Best way to merge two large client databases

  • titsiros (1/12/2016)


    The reason for the merge is because one client acquired the other and they don't want to maintain separate systems.

    I know it's a grand task because the db schema is fully normalized with plenty of FKs and Parent_ids. Having said that, I know I m not reinventing the wheel here so I was hoping there is a tool that can do this. The steps I need to take seem all programmable to me so in my opinion a toll should be able to do this, based on some configuration.

    Maybe so, but my intuition says there is an extremely small market for a tool and given the number of permutations possible in a database-merge scenario the chances of it doing everything you needed could be low. Even if it met every last requirement the cost would likely be prohibitive for most potential consumers.

    You still haven't said, are you blending the data as you merge the databases or are the datasets in each database mutually exclusive allowing for a simple append?

    There are no special teachers of virtue, because virtue is taught by the whole community.
    --Plato

  • Orlando Colamatteo (1/12/2016)


    titsiros (1/12/2016)


    The reason for the merge is because one client acquired the other and they don't want to maintain separate systems.

    I know it's a grand task because the db schema is fully normalized with plenty of FKs and Parent_ids. Having said that, I know I m not reinventing the wheel here so I was hoping there is a tool that can do this. The steps I need to take seem all programmable to me so in my opinion a toll should be able to do this, based on some configuration.

    Maybe so, but my intuition says there is an extremely small market for a tool and given the number of permutations possible in a database-merge scenario the chances of it doing everything you needed could be low. Even if it met every last requirement the cost would likely be prohibitive for most potential consumers.

    You still haven't said, are you blending the data as you merge the databases or are the datasets in each database mutually exclusive allowing for a simple append?

    I am guessing the OP does not know this as he is privy to at most to one set of data , would be my guess. As has been mentioned, you need to ensure that you are not duplicating clients. What version of the data (if any) you will assign to the new database when a client exists in both sources? You'll need to do some grunge work here to compare by email, residential address, names of course. I dont think its an exact science and will probably require some manual review by subject matter experts to some degree.

    ----------------------------------------------------

  • MMartin1 (1/12/2016)


    Orlando Colamatteo (1/12/2016)


    titsiros (1/12/2016)


    The reason for the merge is because one client acquired the other and they don't want to maintain separate systems.

    I know it's a grand task because the db schema is fully normalized with plenty of FKs and Parent_ids. Having said that, I know I m not reinventing the wheel here so I was hoping there is a tool that can do this. The steps I need to take seem all programmable to me so in my opinion a toll should be able to do this, based on some configuration.

    Maybe so, but my intuition says there is an extremely small market for a tool and given the number of permutations possible in a database-merge scenario the chances of it doing everything you needed could be low. Even if it met every last requirement the cost would likely be prohibitive for most potential consumers.

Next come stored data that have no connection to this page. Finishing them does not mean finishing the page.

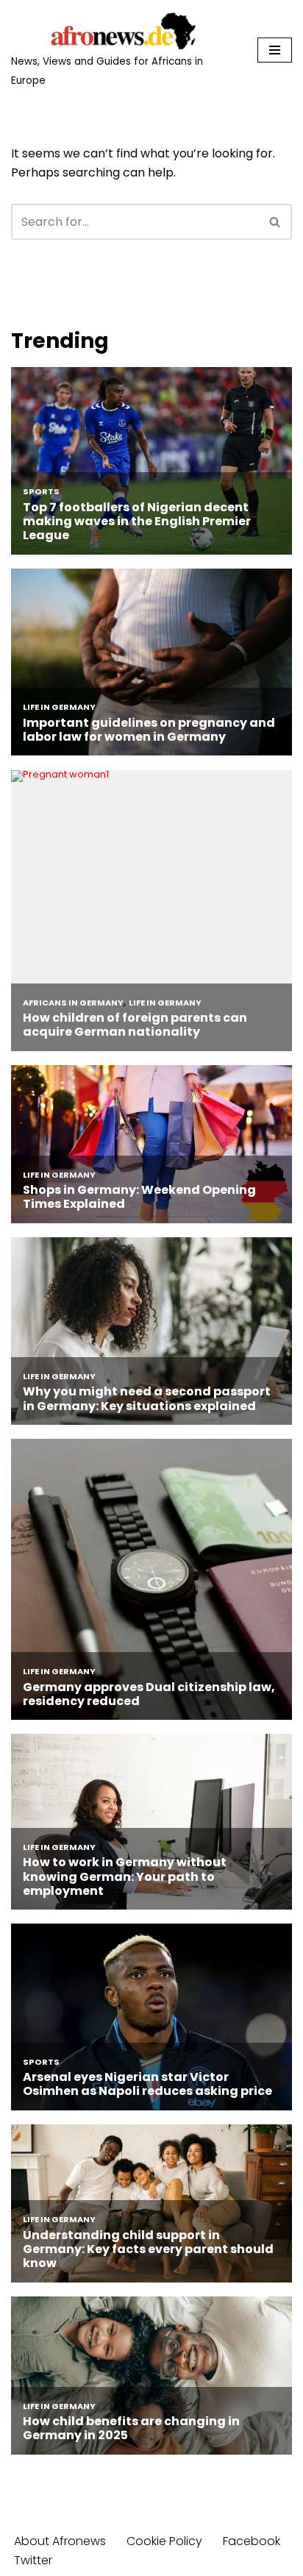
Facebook (251, 2541)
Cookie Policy (164, 2541)
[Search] (275, 222)
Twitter (33, 2560)
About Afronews (60, 2541)
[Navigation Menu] (274, 50)
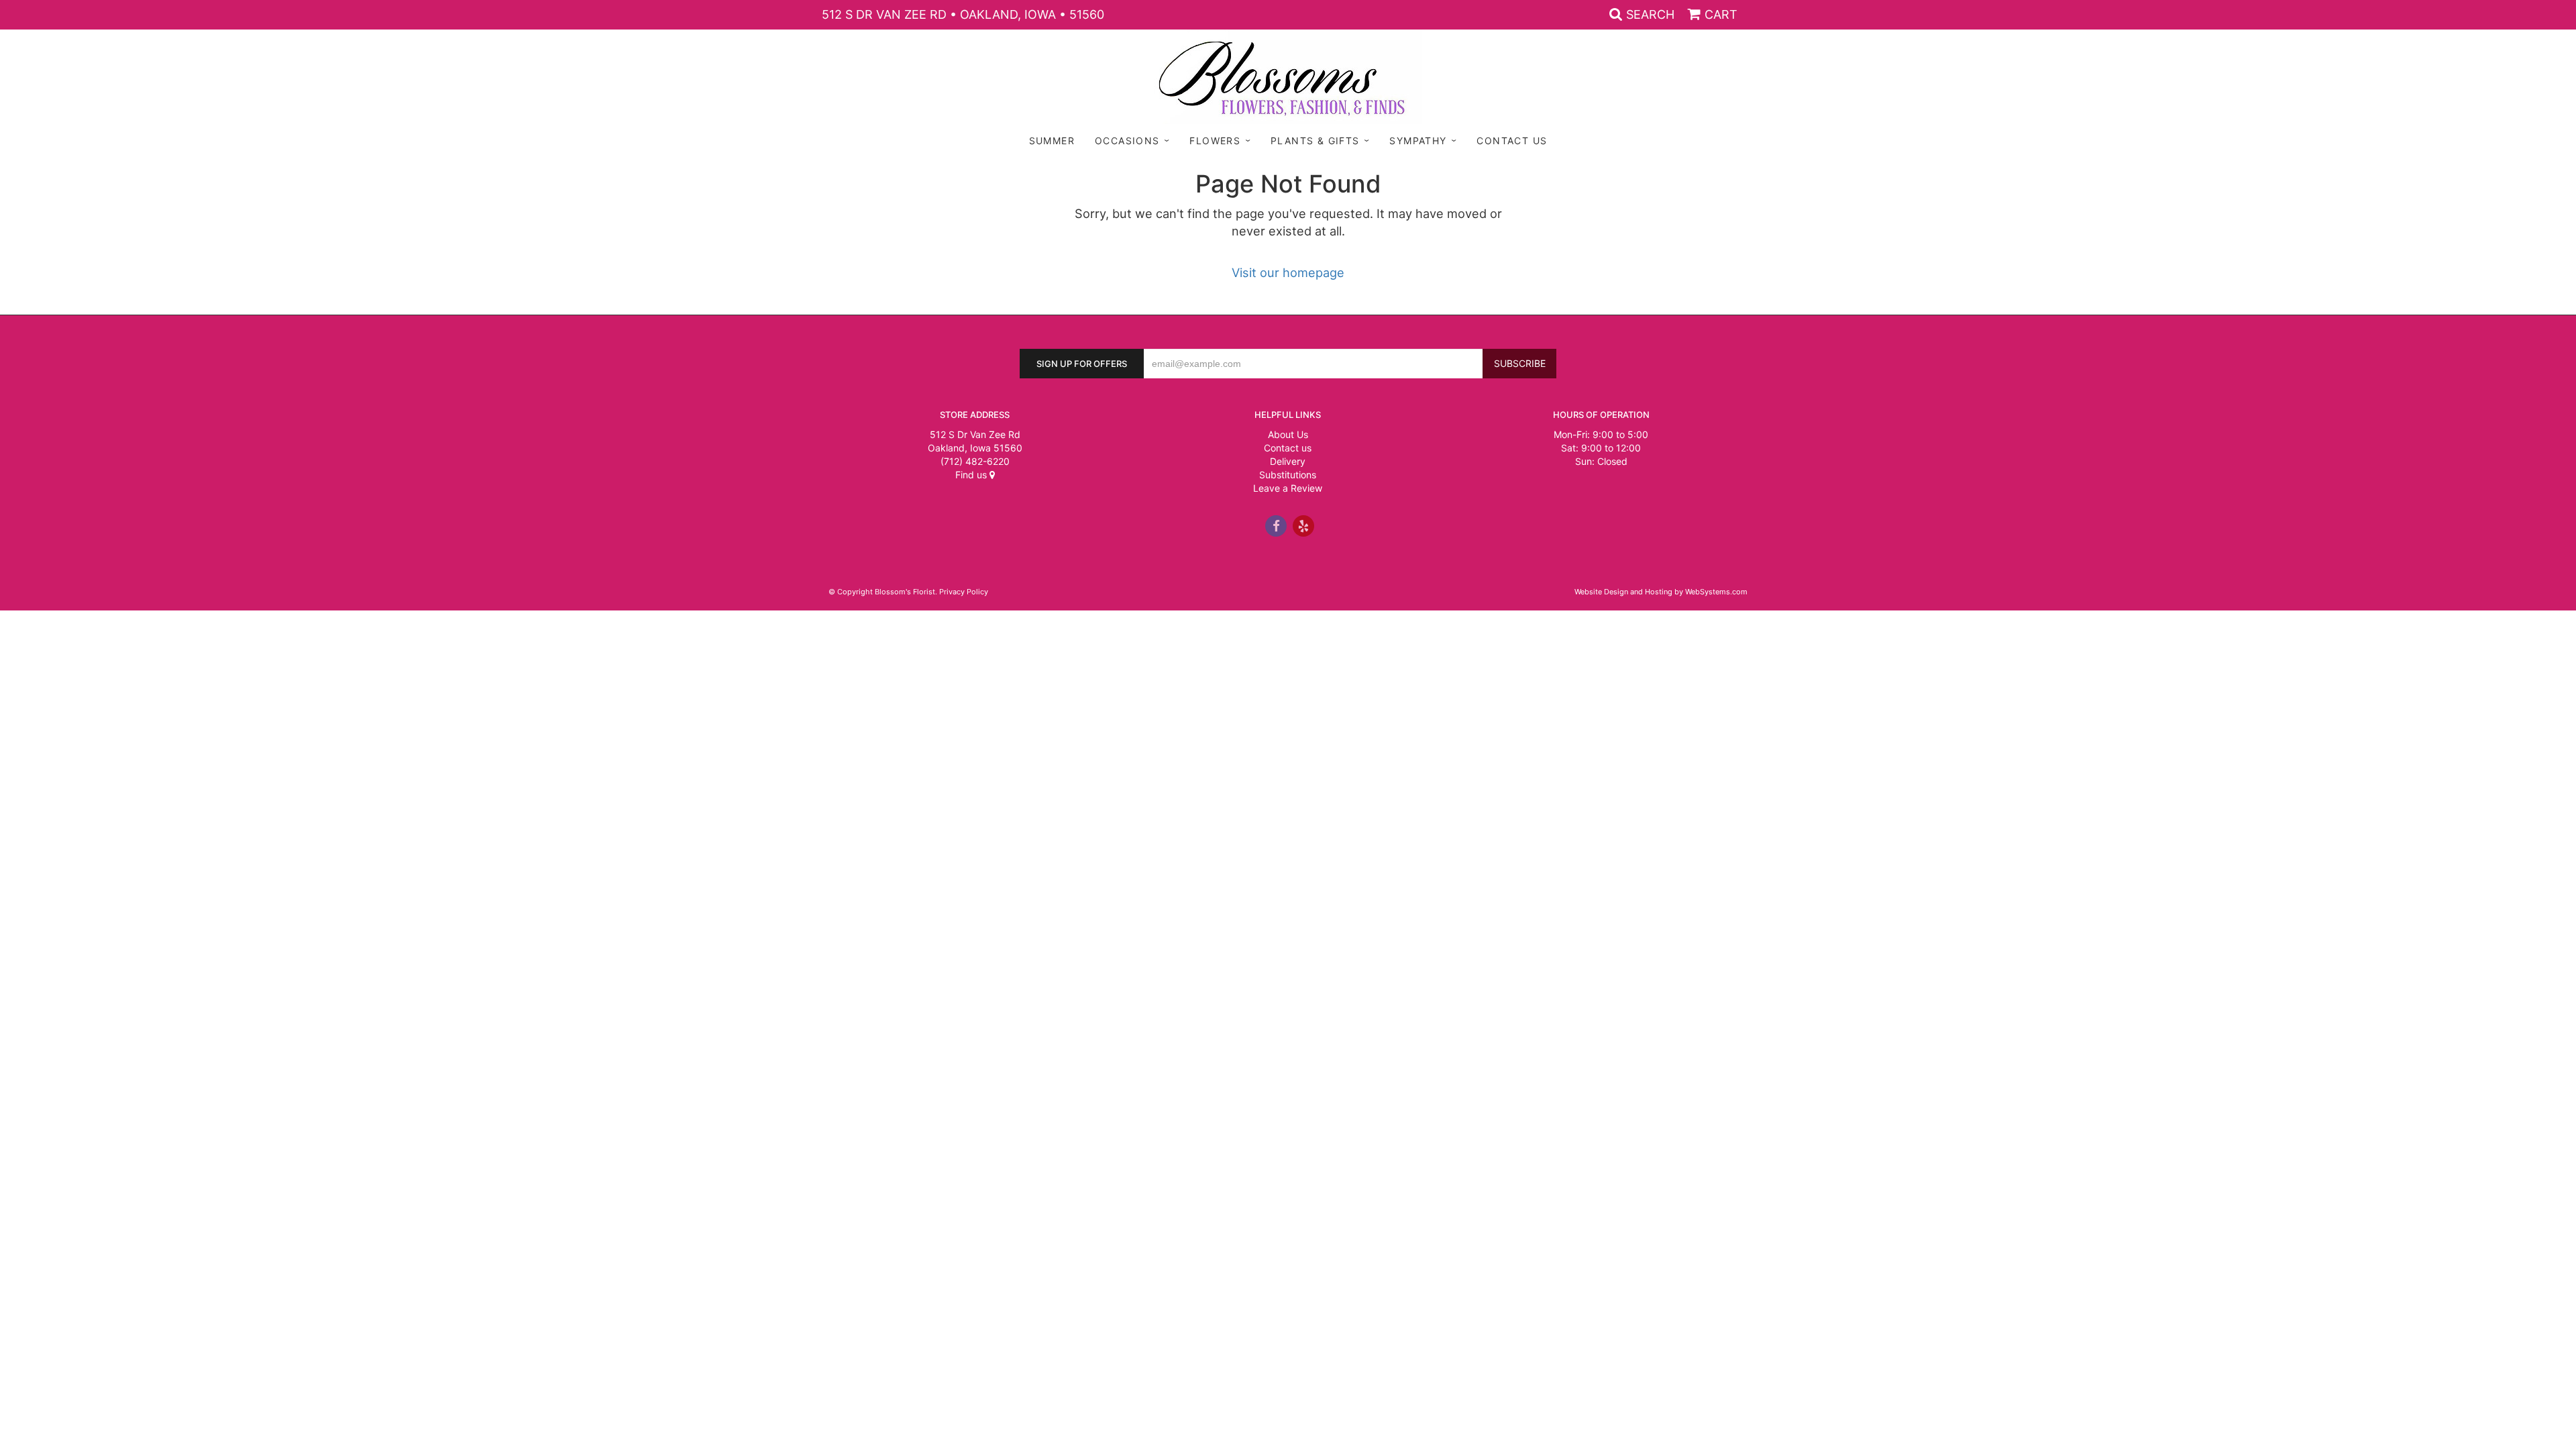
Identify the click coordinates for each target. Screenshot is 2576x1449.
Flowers (1214, 140)
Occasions (1127, 140)
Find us (972, 474)
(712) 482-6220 (975, 461)
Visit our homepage (1288, 272)
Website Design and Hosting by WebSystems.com (1661, 591)
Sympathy (1417, 140)
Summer (1052, 140)
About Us (1288, 434)
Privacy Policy (963, 591)
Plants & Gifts (1315, 140)
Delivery (1287, 461)
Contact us (1287, 447)
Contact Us (1512, 140)
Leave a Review (1287, 488)
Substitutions (1287, 474)
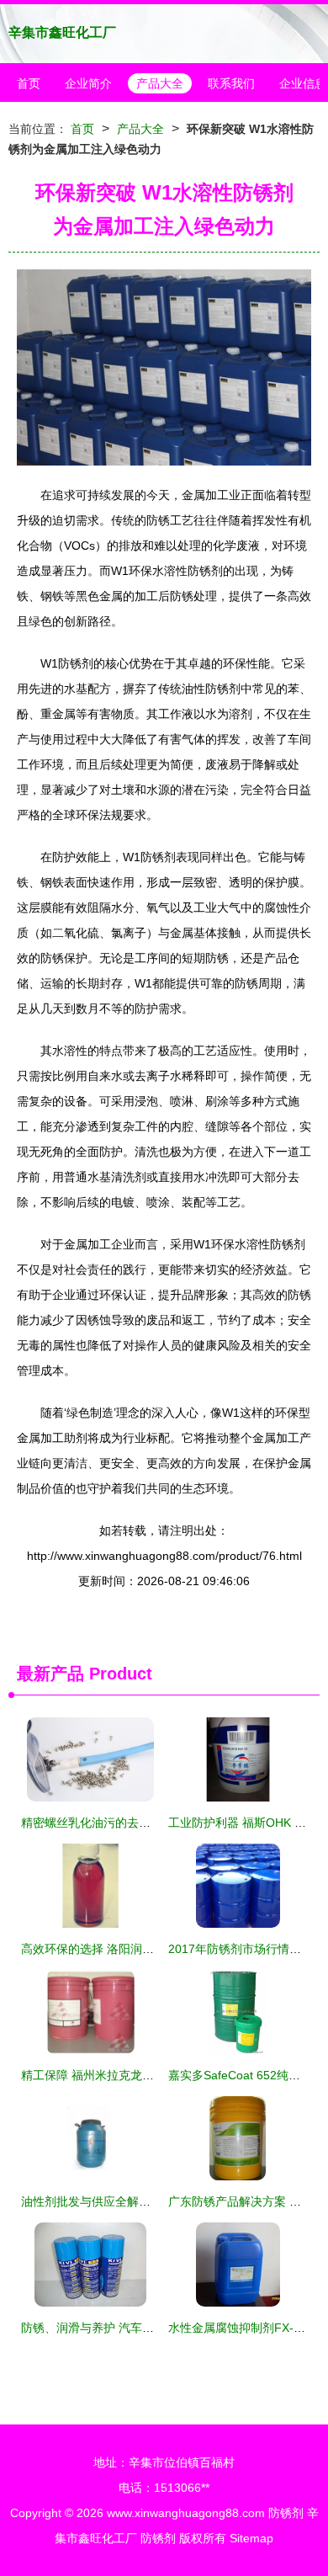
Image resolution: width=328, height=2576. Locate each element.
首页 (28, 83)
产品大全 (159, 83)
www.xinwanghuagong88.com (186, 2513)
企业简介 (88, 83)
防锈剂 (286, 2513)
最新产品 (50, 1673)
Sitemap (251, 2538)
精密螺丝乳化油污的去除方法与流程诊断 (127, 1822)
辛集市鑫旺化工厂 (62, 32)
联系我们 (231, 83)
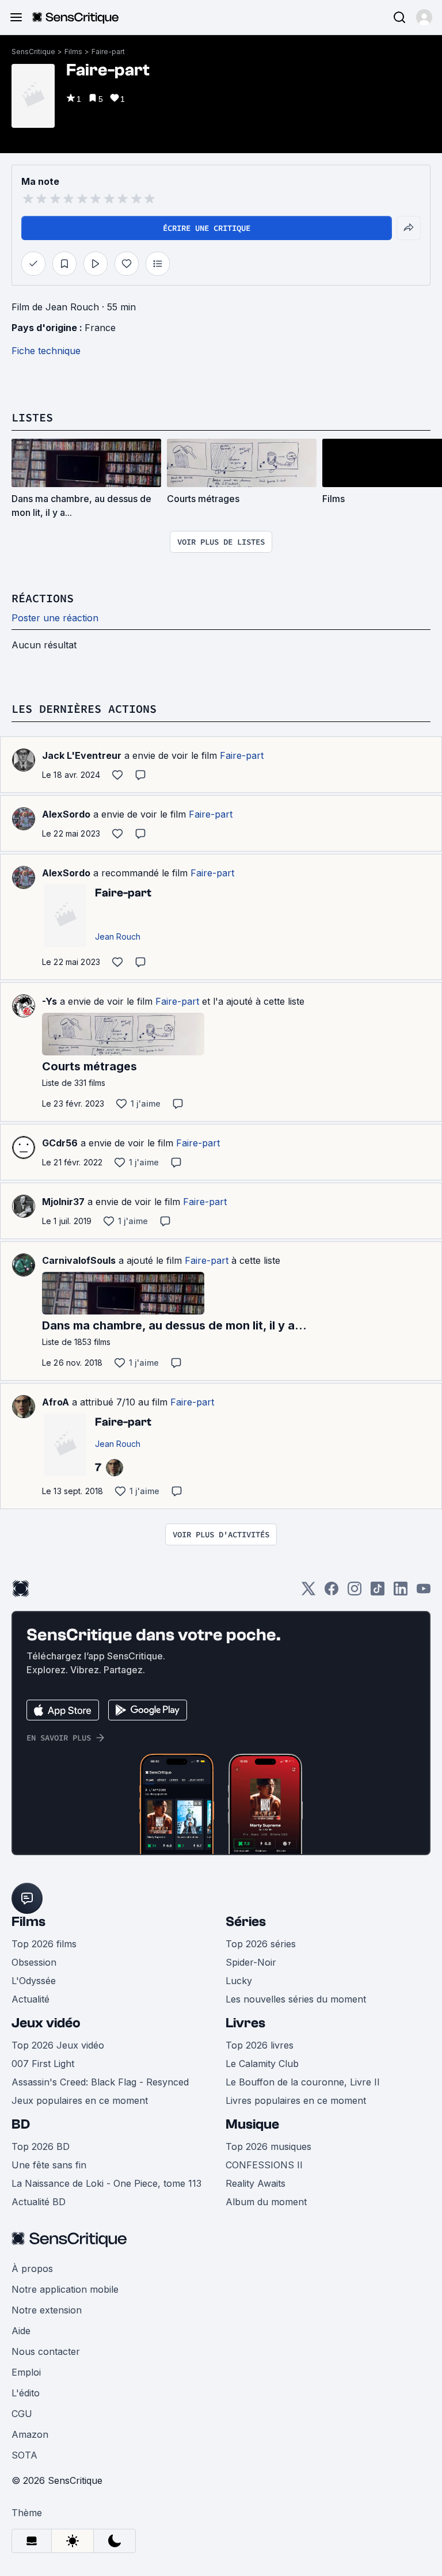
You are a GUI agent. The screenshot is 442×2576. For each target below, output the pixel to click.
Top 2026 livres (260, 2045)
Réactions (43, 598)
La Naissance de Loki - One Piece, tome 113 (106, 2183)
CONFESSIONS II (264, 2165)
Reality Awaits (255, 2183)
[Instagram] (354, 1592)
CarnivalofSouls (79, 1260)
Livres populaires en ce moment (296, 2100)
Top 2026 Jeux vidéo (58, 2045)
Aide (21, 2330)
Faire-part (108, 51)
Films (73, 51)
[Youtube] (423, 1592)
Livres (245, 2023)
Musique (252, 2124)
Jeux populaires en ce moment (80, 2100)
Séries (246, 1921)
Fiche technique (46, 350)
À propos (32, 2268)
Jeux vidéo (46, 2023)
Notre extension (47, 2310)
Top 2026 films (44, 1944)
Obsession (34, 1962)
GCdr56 (60, 1143)
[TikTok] (377, 1592)
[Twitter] (308, 1592)
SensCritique (33, 51)
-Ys (49, 1001)
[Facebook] (331, 1592)
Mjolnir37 (63, 1201)
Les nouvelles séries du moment (296, 1999)
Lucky (239, 1980)
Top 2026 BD (41, 2146)
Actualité (30, 1999)
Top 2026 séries (261, 1944)
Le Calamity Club (262, 2063)
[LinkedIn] (400, 1592)
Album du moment (266, 2202)
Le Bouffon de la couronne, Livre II (303, 2082)
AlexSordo (66, 814)
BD (21, 2124)
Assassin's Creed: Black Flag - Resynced (100, 2082)
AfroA (55, 1402)
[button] (424, 17)
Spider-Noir (251, 1962)
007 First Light (43, 2063)
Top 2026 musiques (268, 2146)
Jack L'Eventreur (81, 755)
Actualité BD (39, 2202)
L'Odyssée (34, 1980)
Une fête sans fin (49, 2165)
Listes (32, 417)
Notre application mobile (65, 2289)
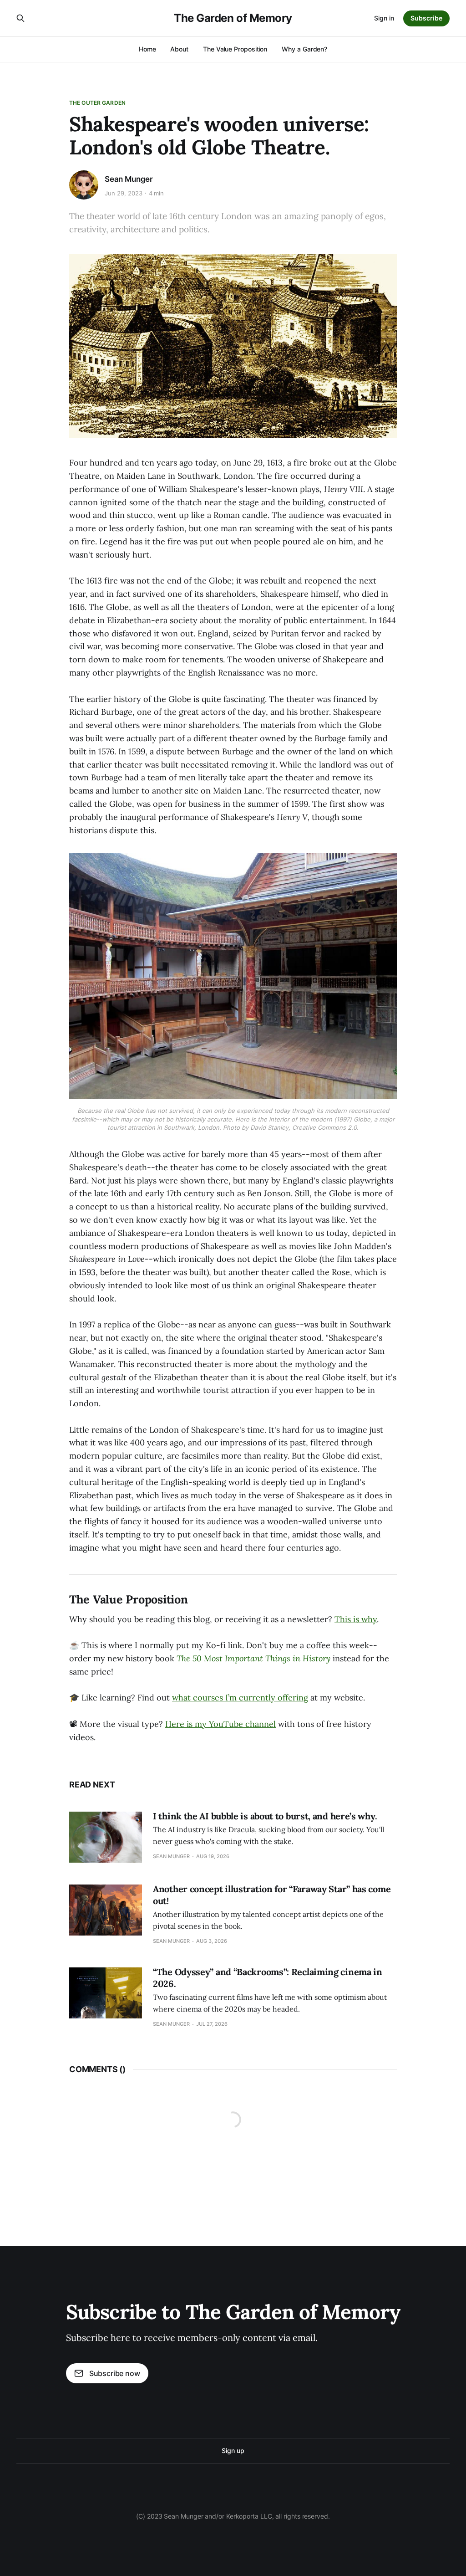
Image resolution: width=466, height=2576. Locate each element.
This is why (355, 1619)
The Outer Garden (97, 102)
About (179, 49)
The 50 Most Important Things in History (253, 1658)
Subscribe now (114, 2373)
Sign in (384, 18)
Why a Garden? (304, 49)
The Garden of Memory (233, 18)
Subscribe (426, 18)
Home (147, 49)
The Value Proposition (235, 49)
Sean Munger (129, 179)
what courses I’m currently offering (240, 1697)
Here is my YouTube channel (220, 1724)
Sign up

    You still haven't said, are you blending the data as you merge the databases or are the datasets in each database mutually exclusive allowing for a simple append?

    I am guessing the OP does not know this as he is privy to at most to one set of data , would be my guess. As has been mentioned, you need to ensure that you are not duplicating clients. What version of the data (if any) you will assign to the new database when a client exists in both sources? You'll need to do some grunge work here to compare by email, residential address, names of course. I dont think its an exact science and will probably require some manual review by subject matter experts to some degree.

    From the original post I gather the OP has both DBs.

    There are no special teachers of virtue, because virtue is taught by the whole community.
    --Plato

  • Orlando Colamatteo (1/12/2016)


    MMartin1 (1/12/2016)


    Orlando Colamatteo (1/12/2016)


    titsiros (1/12/2016)


    The reason for the merge is because one client acquired the other and they don't want to maintain separate systems.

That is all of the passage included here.